Councilor Paul DePalo, who represents the Worcester area, said he started receiving phone calls about D’Angelo’s potential nomination to the Appeals Court immediately after he was elected in 2020 — some in support, some not.

DePalo brought up celebrities Will Smith and Chris Rock, and appeared to liken the contempt case to their early-April incident at the Academy Awards in which Smith slapped Rock onstage — an incident that has attached itself to both of their public personas.

“At the same time, I believe in second chances,” DePalo said. “Some people think I believe in them too much. So I don’t think one moment should be held against someone forever and ever.”

To put a lawyer in the dock is “a little too severe,” said Councilor Chris Iannella of Boston, who told a story from early in his legal career — around 42 years ago — when he was told by a Boston Municipal Court judge to either pay a $100 fine or be thrown in the dock.

Not having $100 in his pocket, Iannella recalled walking across the street to City Hall to get the cash from his father, a Boston city councilor, in order to avoid a jail cell. He noted that the judge later apologized.

“I know how wrong it was. I’ve made it clear I know how wrong it was,” D’Angelo said. He added, “It’s a black mark. And I haven’t been able to hide from it.”

Jubinville looked for penance. He drew the hearing to a close by asking D’Angelo to give a formal public apology to Gerard “by name,” which the nominee did.

Councilors also took the judge to task for his alleged personality traits and reputation among colleagues. Councilors Kennedy and Eileen Duff told D’Angelo they had heard from people who called him “arrogant.”

The judge was not sure what left that impression on his colleagues and said maybe it was his sense of humor, or the manner in which he suggests case citations.

Councilor Mary Hurley, a retired District Court judge herself, said she had known D’Angelo was smart and cordial, but “bells started going off in my head like you wouldn’t believe” when she started hearing questionable comments about his demeanor.

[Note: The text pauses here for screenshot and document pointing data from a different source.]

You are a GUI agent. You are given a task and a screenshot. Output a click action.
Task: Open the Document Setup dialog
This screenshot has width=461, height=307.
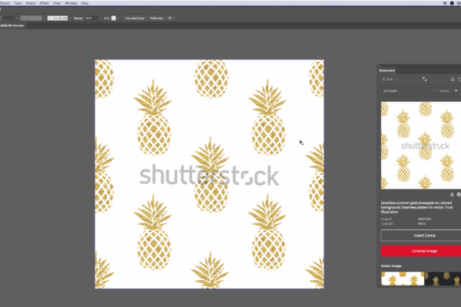[x=134, y=16]
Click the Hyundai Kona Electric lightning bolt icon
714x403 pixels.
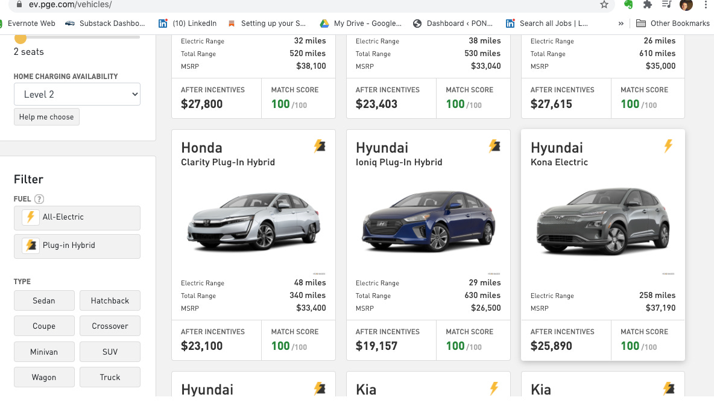pos(668,146)

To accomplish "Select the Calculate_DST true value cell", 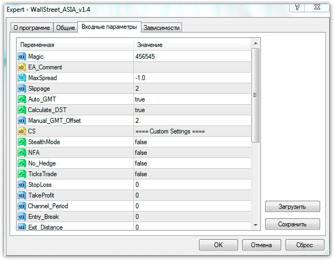I will 192,110.
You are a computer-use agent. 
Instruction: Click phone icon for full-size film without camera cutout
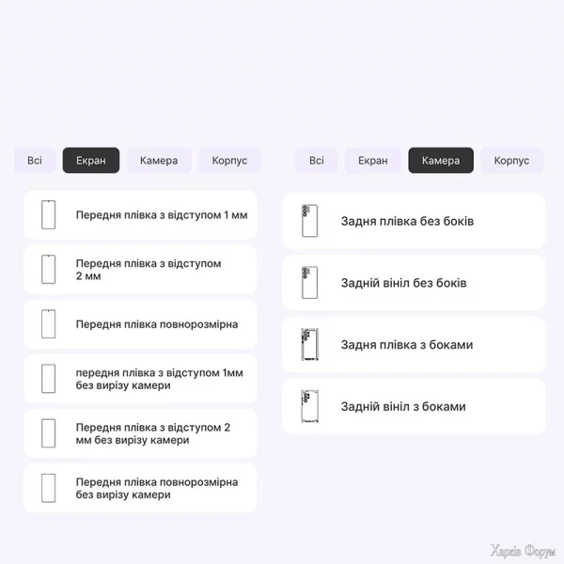point(49,488)
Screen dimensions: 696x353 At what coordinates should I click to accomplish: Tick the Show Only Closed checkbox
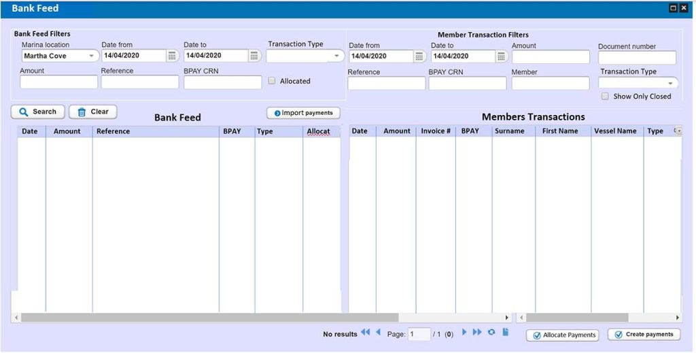pyautogui.click(x=605, y=97)

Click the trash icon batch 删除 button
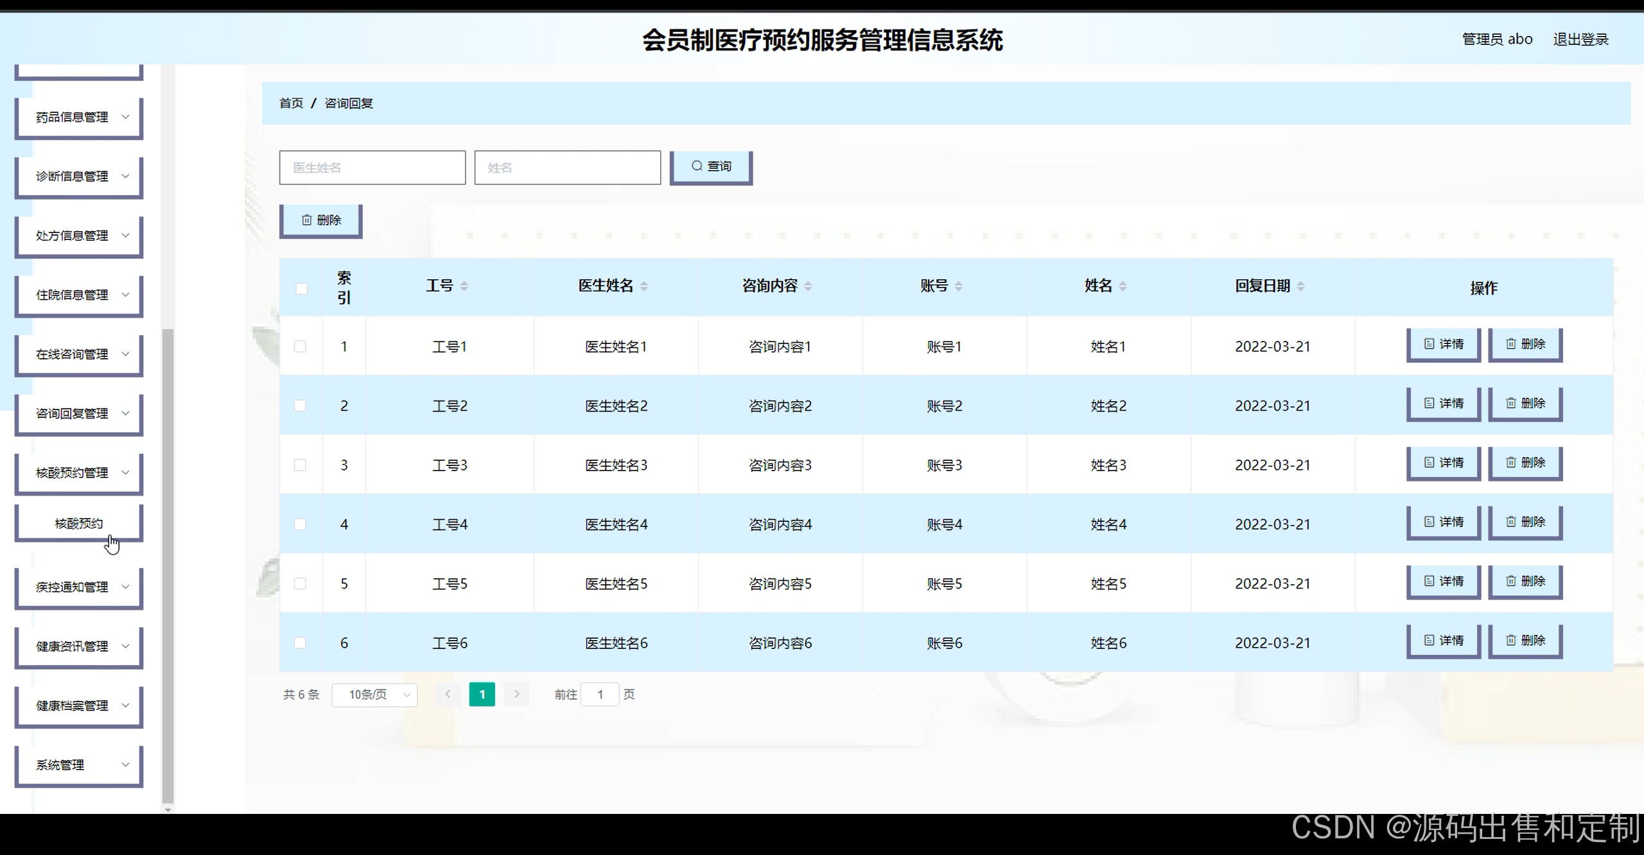(320, 220)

She relayed a message from one jurist who served on a committee with D’Angelo, told Hurley she supported his nomination, and said he was “really, really smart, even though he is obnoxious.”

“How do you think you are going to be able to change ‘you’? Other people don’t have to change,” Hurley said. “You have to change, so that if you don’t get 100 percent of people saying ‘Andy D’Angelo’s a great Appeals Court judge,’ if you get 90 or even 80, that’s a huge improvement over where you’re at right now.”

D’Angelo said he realized he needs “to do a better job” and will try to get there through “self-reflection.”

“I have to change in how I come across to people,” he said. D’Angelo added, “I don’t think I’m the smartest person in the room. In fact, most often, I don’t. I just don’t. And I question people, I question cases, in order to get information. To try to find the right result. And if that, in the way I do it, is what’s coming across as obnoxious, opinionated, arrogant, any of the words you use, that is not my intention. But it doesn’t matter what my intention is, because that’s the way it’s coming across.”

Councilor Joe Ferreira shifted gears and thought he was lobbing a softball to D’Angelo -- but after intense rounds of questioning by the other panelists, it appeared to move the nominee to tears.

“None of us ever want to be judged by the one bad thing we did in our lives. And you’ve had a hard day,” the South Coast councilor said, “so tell me about your 16 years of doing good things.”

Around 20 seconds elapsed before D’Angelo began to reply. He took off his glasses, wiped his eyes, then dabbed them with a tissue.

“The part I enjoy is helping people, whether it be the lawyers or the litigants,” he said, taking pauses to collect himself as he choked up. “And what I’m hearing is, which is hard to answer your question, is sometimes it’s not coming across the right way.”